To be fair I could speculate as that because you are meant to ship things without fluids this was why it was empty. However, I would need a heads up if things were subject to rust with zero protection. I assumed it would have been sprayed or coated internally somehow. The evidence show this engine has been sitting around for a long time indeed. If this was a standard engine, I’d get the cylinders off relatively easily, however we have quite a different beast here and I’m going to push ahead and see what some running does. I am extremely concerned that we might have rusting deeper in the engine. This would likely cost me a bomb and maybe a year.
Meanwhile, I have these parts back on while I wait for prop bolts and the new insert. We can get a strobe timing light on this and check that both ignitions are firing where they should just by cranking the engine over with some plugs out. This might be a job for next week. It is back to the waiting for parts game AND we still need to find out what’s wrong with the timing of this engine ignition.

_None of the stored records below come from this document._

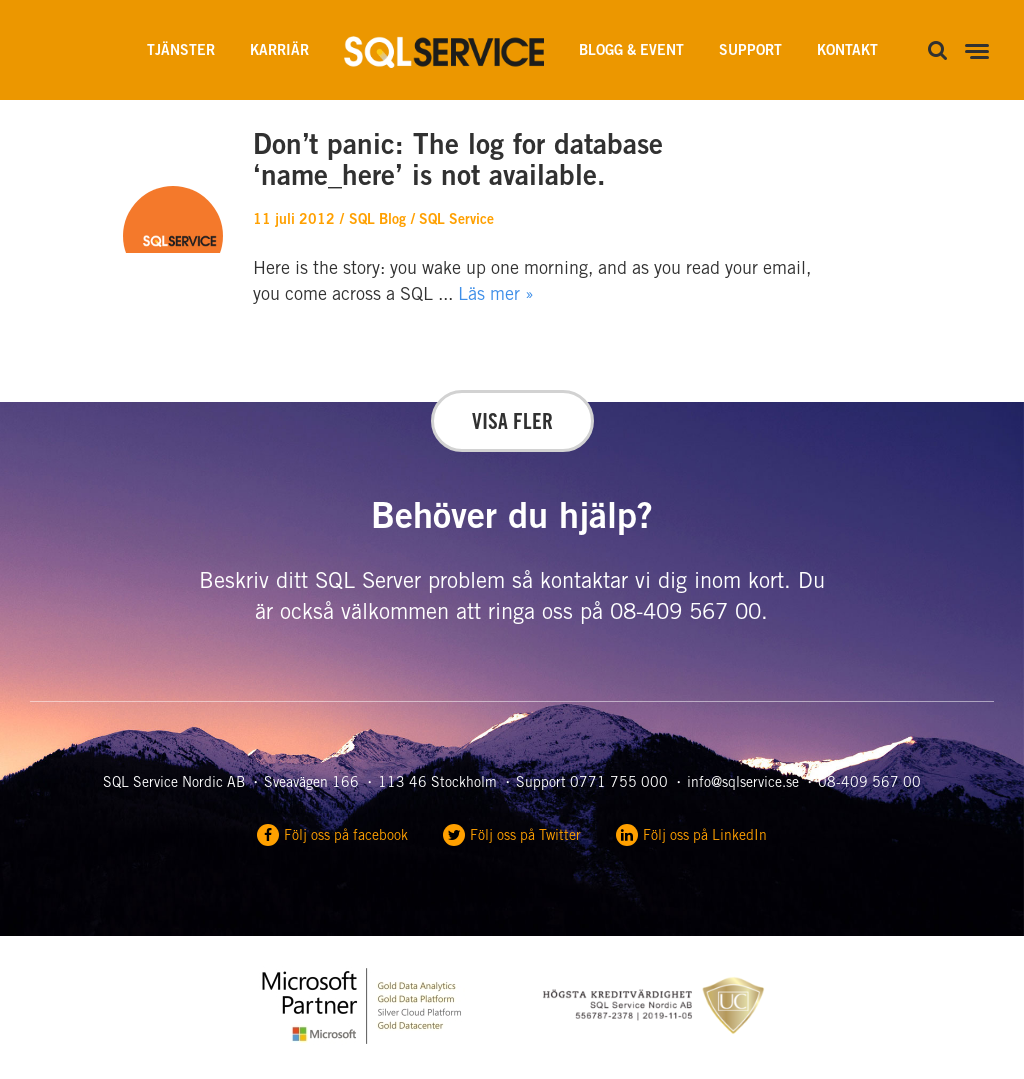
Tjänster (181, 52)
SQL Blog (377, 221)
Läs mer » (496, 296)
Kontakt (847, 52)
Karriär (279, 52)
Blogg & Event (631, 52)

We have to find something before I will risk another start.
2 Comments. Leave new
Hi Dave.
Dumb question but are you absolutely certain that you have the same engine shown in the pic of the engine during it’s test run, if so it would have oil film all over the cylinders and pistons/rings. I’ve had engines test run and not touched for a couple of years, still have oil film all over.
Did you witness the test? If so then why was it different when you tried.
The large rust seems to be above the top piston ring stroke, however the light rust on the bores has me rather concerned, as you say it could be anywhere, tending to me to indicate rods and crankshaft meaning, possibly shipped with dry engine. Question is why.
Check valve timing and opening distances. you should be able to remove a rocker cover.
Check relationship between crankshaft TDC in relation to any spark/ignition markings.
Seems to me there is more than just spark timing.
What you are likely seeing is the engine backfiring just before TDC or maybe a long way after TDC, both cause kickback and can shred teeth.
Be careful with antiseize, use it sparingly, the bolt, if there’s no locknut can vibrate loose even with a retainer wire. that’s what anitseize is for. You get thread shredding if the bolt or it’s housing are stainless steel.
I’m probably way off mark here.
Cheers
Roger
The tightness of the engine, the lack of wear on ring gear, starter, and the rust in the bores all make one question whether the engine was truly run-in at all before shipment. There should have been at least some residual oil on the cylinder walls. The lack of bespoke preservation itself (failure to follow manufacturer procedures) should be more than enough reason for the maker to take action to make you whole. Best wishes.